Si alguien me pidiera que evocase una imagen paradigmática de la sensualidad, lo tendría muy fácil. Para mí, la sensualidad en persona es Angelina Jolie. Sé que hay mujeres más exuberantes, más… apetitosas. Esas serían las macizas, las buenorras, las despampanantes, pródigas en curvas mórbidas y demás invitaciones orgánicas al sexo puro y duro. Angelina, sin embargo, es otra cosa. Sus ojos magnéticos, sus labios desbordantes, sus pómulos perfectos, pero sobre todo el uso que sabe hacer de ellos, la convierten en una hembra obsesionante y dominadora, capaz de fagocitar la voluntad del más poderoso de los machos. Además, uno sospecha que tras ese rostro turbador reina una personalidad todavía más fascinante. Angelina, en fin, solo tiene un defecto: es hija del insufrible Jon Voight; pero de eso ella no tiene la culpa. Por nadie que pase.
Digo todo esto porque anoche soñé con la sensual Angelina. Yo estaba sumido en mi recurrente pesadilla del laberinto. Sería cuestión de que un buen psicólogo -no uno de esos charlatanes freudianos que tanto abundan y tan poco valen- descifrase el significado de este mal sueño habitual que me llena de angustia. Siempre ocurre en el seno de un enorme y oscuro edificio en construcción, repleto de andamios, montones de ladrillos y sacos de cemento que perturban el libre tránsito por sus habitaciones y pasillos a medio terminar, entre grises estructuras de hormigón que reciben a duras penas las mortecinas luces de una ciudad durmiente. Escaleras truncadas, pozos de ascensor sin protección y tabiques inoportunos me impiden la salida al exterior, a una calle nocturna y solitaria por la que podría regresar a mi casa y a mi cama, donde concluyese de dormir en paz. Y mi agonía crece y mi corazón se acelera hasta encabritarse de pánico. Quiero despertar, pero no puedo porque para volver en mí tendría que estar en la cama y no en medio de este maldito inmueble del que no sé salir.
Anoche me debatía en esa atmósfera terrorífica, cuando, recortada contra la penumbra, una silueta humana se interpuso en mi camino. Nunca hasta entonces había soñado con otras personas en mi laberinto. Nunca antes una presencia extraña me había sobresaltado así. De hecho, siempre supuse que el laberinto estaba dentro de mi cabeza y que nadie podía acceder a él sino yo. Por eso me detuve y forcé la vista para distinguir los rasgos del intruso. En ese instante, las lejanas luces de un automóvil que circulaba por alguna calle vecina iluminaron su rostro… ¡Era nada menos que Angelina Jolie! La misma Angelina Jolie de las películas; la mujer más sensual e impresionante que podría imaginar o soñar. Vestía un amplio mono de albañil, solo ceñido a su cintura, de modo que su silueta corporal apenas se insinuaba bajo la basta tela azul, manchada de cal y cemento. Pero eso no le robaba atractivo, ni mucho menos sensualidad. Porque la sensualidad de Angelina no está en su cuerpo, como ya he dicho, sino en su rostro, en su personalidad envolvente. Dirigió hacia mí su mirada magnética y me sonrió con sus labios gruesos, casi inconcebibles…

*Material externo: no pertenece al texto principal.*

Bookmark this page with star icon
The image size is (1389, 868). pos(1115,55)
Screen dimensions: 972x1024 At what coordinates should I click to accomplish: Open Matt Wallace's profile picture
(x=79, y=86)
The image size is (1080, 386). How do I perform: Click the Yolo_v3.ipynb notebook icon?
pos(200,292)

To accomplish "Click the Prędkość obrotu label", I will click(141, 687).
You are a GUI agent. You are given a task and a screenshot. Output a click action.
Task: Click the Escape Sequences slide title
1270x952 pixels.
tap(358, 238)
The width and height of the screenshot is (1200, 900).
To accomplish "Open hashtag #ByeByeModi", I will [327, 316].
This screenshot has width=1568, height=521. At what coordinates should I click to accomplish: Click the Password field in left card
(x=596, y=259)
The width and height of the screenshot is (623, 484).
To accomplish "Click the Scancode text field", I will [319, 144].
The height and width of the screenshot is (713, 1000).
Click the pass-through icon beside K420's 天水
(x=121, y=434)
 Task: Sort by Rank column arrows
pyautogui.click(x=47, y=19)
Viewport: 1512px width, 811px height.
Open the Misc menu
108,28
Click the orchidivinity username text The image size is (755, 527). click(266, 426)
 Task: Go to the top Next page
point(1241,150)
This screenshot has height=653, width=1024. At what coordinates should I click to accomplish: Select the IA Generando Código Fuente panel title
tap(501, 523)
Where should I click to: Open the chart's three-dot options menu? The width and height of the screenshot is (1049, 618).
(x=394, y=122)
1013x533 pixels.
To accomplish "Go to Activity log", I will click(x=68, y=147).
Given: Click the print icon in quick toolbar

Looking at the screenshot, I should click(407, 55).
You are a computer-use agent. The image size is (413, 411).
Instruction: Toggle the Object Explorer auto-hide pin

-Sígueme – me dijo y comenzó a caminar delante de mí.
Yo la seguía atónito. Incluso viéndola de espaldas adivinaba su mirada increíble y su sonrisa enigmática. Fui tras ella por escaleras y pasillos inmersos en el ambiente irreal, descolorido y crepuscular propio de un sueño.
Y de pronto me vi en la puerta de la calle.
Angelina se volvió hacia mí y me congeló con la mirada, a la vez que me hacía arder con una sonrisa donde la ironía y el misterio me encogían el ánimo.
-Ya puedes volver a tu casa – susurró, y se retiró a un lado.
Yo salí al exterior. Estaba amaneciendo y las primeras claridades se insinuaban más allá de la ventana de mi dormitorio. Me giré para agradecer a Angelina que me hubiera sacado de la pesadilla, pero detrás de mí solo estaba la almohada.